Bukvik’s purpose is to explore the growing potential of computational tools to not only determine the author of a given text, or to explore patterns in enormous corpora through distant reading methods, but also to complement traditional methods of literary analysis. Thus, it provides verifiable information that will guide and enhance close reading and comparison of large texts by focusing the scholar on salient patterns and providing a smooth transition between distant and close reading. Bukvik allows, further, for the comparison of texts written in different languages, with reference to balanced corpora in each language. Balanced corpora are currently available in English, Russian and French (subject to copyright holder's permission). We welcome contributions of balanced corpora in other languages as, in principle, any other language may be supported.
Figure 4.a: Example of SoW (Society of Words) diagram
Figure 4.b: Example (detailed, color 'blue') of SoW diagram
The basic notions behind the system are:
Figure 5.a: Example of POS analysis diagram
Figure 5.b: Example of etymology analysis diagram
The capacity of Bukvik to be used by people who are strangers to programming is ingrained into the system’s structure.

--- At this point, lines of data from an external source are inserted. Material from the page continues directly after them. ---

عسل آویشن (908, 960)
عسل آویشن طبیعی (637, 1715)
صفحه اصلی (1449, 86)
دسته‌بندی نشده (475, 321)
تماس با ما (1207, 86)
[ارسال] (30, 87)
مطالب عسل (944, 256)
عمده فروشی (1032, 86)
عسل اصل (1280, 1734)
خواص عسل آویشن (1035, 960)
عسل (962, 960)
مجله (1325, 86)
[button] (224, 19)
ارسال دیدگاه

The internal mini-language (Bukvik is an example of data-driven programming, and uses a domain-specific language (DSL)) is designed to make tasks faster and easier to accomplish. Users with programming experience will find that the system's modular structure makes it easy and intuitive to extend the system to additional pre-existing tools or develop and integrate new ones.
Developed as an online infrastructure for researchers and translators, Bukvik is a tool not only for individual research, but also for online collaboration. Users may, for example, upload texts and corpora, cache data, share experiments (research flows) and comment on results and on each others’ work both privately and publically. A visual data flow interface tracks data progress, visualizes results etc.
Figure 6.a: Bukvik sub-flow diagram of an research experiment
Figure 6.b: Bukvik flow diagram of an research experiment (using Figure 6.a sub-flow for analysing each of Nabokov's novels)
Possible uses of Bukvik are numerous. While it is primarily a system for literary analysis, it is been applied, for example, to comparative stylistic analysis of Wikipedia articles in different languages.
Bukvik is also used to support textual and cross-textual analysis and enrich the virtual world of books at LitTerra, a sister project.
Similarily, it has been used as a part of DemocracyFramework, as an analysis tool for research of democracy patterns in Wikipedia editing practices (especially in edit wars, 1, 2, and Wikipedia:List of controversial issues)
Another application is as a tool for translators who will then be able to compare their ongoing work with previous translations and trace the faithfulness of their translation in ways that have not been available before: semantic relations, part of speech ratios, etymological provenance of words, and (with the help of the network analysis part of our work) preserving links between “key words” that observably bear additional burden of meaning to that contained within a given sentence etc.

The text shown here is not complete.